Ten artists tackle female bullying in Mean Girls | Community Profile | Pittsburgh | Pittsburgh City Paper

Ten artists tackle female bullying in Mean Girls

Make no mistake: Girls can be twisted.

"We Are Not You," by Sonja Sweterlitsch
"We Are Not You," by Sonja Sweterlitsch
Photo by Heather Mull
Jen Gooch's "Do the Left/Right Thing"

Local curator Jill Larson invited 10 women from around the country to create art about girl bullying. The resulting exhibition, Mean Girls, at Space Gallery, includes works in various media from painting and drawing to video and performance, all meant to cultivate discussion and build awareness about bullying among young American women.  

Having once been a girl, I know how mean they can be. Cruelty, manipulation, backstabbing, physical and mental abuse ... and that was before lunch period. I try to look back in humor, but make no mistake: Girls can be twisted. And if seeing this often-downplayed side of girls expressed as art was an intriguing prospect, I still felt I had to keep my guard up.  

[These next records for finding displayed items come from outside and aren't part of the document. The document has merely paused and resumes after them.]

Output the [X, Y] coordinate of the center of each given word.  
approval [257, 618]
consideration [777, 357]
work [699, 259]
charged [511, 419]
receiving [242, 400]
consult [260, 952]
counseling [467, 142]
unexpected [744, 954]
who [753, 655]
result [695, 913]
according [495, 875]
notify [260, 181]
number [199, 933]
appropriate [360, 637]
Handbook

Sonja Sweterlitsch's "We Are Not You" features three life-sized paintings of blonde ladies in white gowns. Reminiscent of classical portraiture, the figures are heroically posed and back-dropped in lush, textured gold. Their expressions and posturing are neither confrontational nor chaste, but aloof. In the context of Mean Girls theme, I feel irritated, not awed, by the ease with which my eyes trace down their long bodies, admiring their airy purity. The paintings are positioned against the gallery's backmost wall: They anchor the entire show, lending them an off-putting authority. The gallery's own "mean girls," I presume?

Similarly, Julia Cannon's untitled grid of 24 drawings of pretty faces suggests that Cannon has a quiet obsession with beauty. Each belabored pout and delicate doe-eyed look is a meditation of remuddled "perfection." To Sweterlitsch and Cannon, idealism and beauty become their nemesis, a figurative bully.

Vanessa German evokes quite a contrast with her three found-object statuettes.  African masks are surrounded by meticulously arranged natural and man-made objects, giving each sculpture a tenderly crafted identity. Triangularly arranged with their backs to each other, they seem to guard the space between them, while simultaneously exposing their "guts." Too sentimental to be aggressive, these bodies instead become sources of both sacredness and defense; they are protective and protecting.

In "Do the Left/Right Thing," a two-channel video, Jenn Gooch delivers a victorious counterblow. On the left, dressed as pro boxer wearing headphones, Gooch punches the viewer head-on while whimpering, inaudibly through a frothy mouthguard, lyrics from Public Enemy's "Fight the Power." On the right: a re-enactment of the opening to Spike Lee's Do the Right Thing (1989) featuring dancing Fly Girl Rosie Perez. Gooch sardonically captures Perez with clumsy but unrelenting accuracy. I laugh at her as bullying thoughts compulsively, if momentarily, control my mind. Gooch slyly transforms her viewers into bullies. But I get hypnotized. Her self-awareness starts to make way for genuine effort. With each pelvic thrust, each "Roger Rabbit" attempted in her primary-color bodysuit, she gets better, stronger, funnier. I was punched a good 100 times before I finally walked away.

Traci Molloy's photo diptych "Bullycide: Girls" and "Bullycide: Boys" functions like a memorial to those who have committed suicide as a result of bullying. The two large ghost-like faces are a composite of the victims' portraits forming indeterminate identities, one male, the other female. The intended anonymity creates a dramatic confrontation that is further intensified by how the name and age of each victim is physically cut away — subtracted — from the portrait. It's painful to see the ages, one as young as 9. 

Other Mean Girls artists include Alison Stehlik, Andrea Sherrill Evans, Barbara Schreiber, Marian Barber and Randie Snow. The exhibition's interactive sculpture (untitled and uncredited) invites us to share our own bully stories. On two six-foot-tall cutouts in the shape of the universal "girl" symbol, we are asked to write our experiences in Sharpie: the bullied on one form, the bullies on the other. I would think most visitors would write on both.

After contributing my stories, I step back to read of my past crimes and victimhood and those of others. One statement reads simply: "Bullies are bullied too." This confession reveals something important: Mean Girls places most, if not all, of its focus on victimhood. Since bullying is commonly about power, aggression and pain, I wonder what the art of a bully would tell us.

Art is capable of ripping apart sanitized, newsbite-worthy stereotypes to expose how ugliness, like bullying, is constructed and perpetuated. Mean Girls definitely takes us in the right direction by showing how some women experience bullying while calling attention to the issue. Although virtuous and pensive, Mean Girls is too shy about taking us down the dark alley that can rattle us into passionate discord. On the other hand, perhaps I came ready to fight when I should have come prepared to listen.